C-reactive protein induces TNF-α secretion by p38 MAPK-TLR4 signal pathway in rat vascular smooth muscle cells.

Atherosclerosis is a chronic inflammatory disease. C-reactive protein (CRP) not only is an inflammatory marker but also regulates the expressions of other inflammatory cytokines associated with the pathogenesis of atherosclerosis. Toll-like receptor 4 (TLR4) also contributes to atherogenesis via transducting inflammatory signals. Herein, our studies focused on characterizing the effect of CRP on tumor necrosis factor α (TNF-α) production and TLR4-related molecular mechanisms in rat vascular smooth muscle cells (VSMCs).
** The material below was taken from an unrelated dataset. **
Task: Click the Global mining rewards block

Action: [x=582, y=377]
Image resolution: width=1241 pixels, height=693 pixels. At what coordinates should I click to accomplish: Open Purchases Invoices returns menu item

The results showed that CRP stimulated VSMCs to secrete TNF-α and enhanced TLR4 expression in a time-concentration-dependent manner. TLR4 knockdown significantly inhibited CRP-induced TNF-α generation, and p38 mitogen-activated protein kinase (MAPK) blocker SB203580 depressed TLR4 expression and TNF-α production initiated by CRP in VSMCs. The data demonstrate that CRP triggers an inflammatory response in rat VSMCs by inducing TNF-α secretion, which is mediated by p38 MAPK-TLR4 signaling pathway.